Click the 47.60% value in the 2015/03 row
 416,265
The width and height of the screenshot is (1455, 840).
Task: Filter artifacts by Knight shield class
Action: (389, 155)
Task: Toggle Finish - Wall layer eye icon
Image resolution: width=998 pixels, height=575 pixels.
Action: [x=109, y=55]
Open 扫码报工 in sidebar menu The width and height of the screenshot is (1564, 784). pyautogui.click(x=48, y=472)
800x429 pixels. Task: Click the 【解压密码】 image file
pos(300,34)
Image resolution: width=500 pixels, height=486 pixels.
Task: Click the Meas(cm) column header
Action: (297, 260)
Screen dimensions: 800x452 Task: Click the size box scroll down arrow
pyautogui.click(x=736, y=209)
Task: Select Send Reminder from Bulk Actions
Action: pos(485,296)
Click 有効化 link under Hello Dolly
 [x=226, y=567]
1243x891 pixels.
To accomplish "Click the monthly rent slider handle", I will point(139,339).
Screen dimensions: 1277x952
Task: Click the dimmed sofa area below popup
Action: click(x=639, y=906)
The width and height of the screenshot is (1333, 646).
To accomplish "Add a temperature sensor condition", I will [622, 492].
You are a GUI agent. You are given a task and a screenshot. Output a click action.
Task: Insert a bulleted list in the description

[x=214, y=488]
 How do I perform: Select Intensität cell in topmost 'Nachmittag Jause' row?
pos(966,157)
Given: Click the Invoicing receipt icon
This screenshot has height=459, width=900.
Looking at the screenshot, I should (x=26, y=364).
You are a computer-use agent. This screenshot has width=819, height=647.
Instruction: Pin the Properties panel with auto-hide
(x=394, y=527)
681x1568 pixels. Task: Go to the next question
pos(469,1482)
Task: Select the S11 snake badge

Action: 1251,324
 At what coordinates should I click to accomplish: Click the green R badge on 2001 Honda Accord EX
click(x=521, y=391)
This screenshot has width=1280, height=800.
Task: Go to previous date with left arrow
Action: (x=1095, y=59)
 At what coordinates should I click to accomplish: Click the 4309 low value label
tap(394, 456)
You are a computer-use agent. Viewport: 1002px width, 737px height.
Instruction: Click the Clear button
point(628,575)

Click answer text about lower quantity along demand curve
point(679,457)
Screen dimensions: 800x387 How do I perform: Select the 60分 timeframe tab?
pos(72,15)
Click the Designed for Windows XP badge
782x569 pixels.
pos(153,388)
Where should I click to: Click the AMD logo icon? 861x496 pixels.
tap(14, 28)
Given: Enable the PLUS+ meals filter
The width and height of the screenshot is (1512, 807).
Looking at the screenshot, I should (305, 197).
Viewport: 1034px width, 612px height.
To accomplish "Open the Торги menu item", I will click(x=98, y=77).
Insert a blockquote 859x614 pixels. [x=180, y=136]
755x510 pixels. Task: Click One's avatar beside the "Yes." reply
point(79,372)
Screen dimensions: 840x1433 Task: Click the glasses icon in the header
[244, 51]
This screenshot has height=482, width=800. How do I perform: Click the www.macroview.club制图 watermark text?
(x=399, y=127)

Task requirements:
Reproduce every line in the records above that contains the word "agent".

Task solution:
You are a GUI agent. You are given a task and a screenshot. Output a click action.
You are a computer-use agent. This screenshot has width=819, height=647.
You are a computer-use agent. Viewport: 1002px width, 737px height.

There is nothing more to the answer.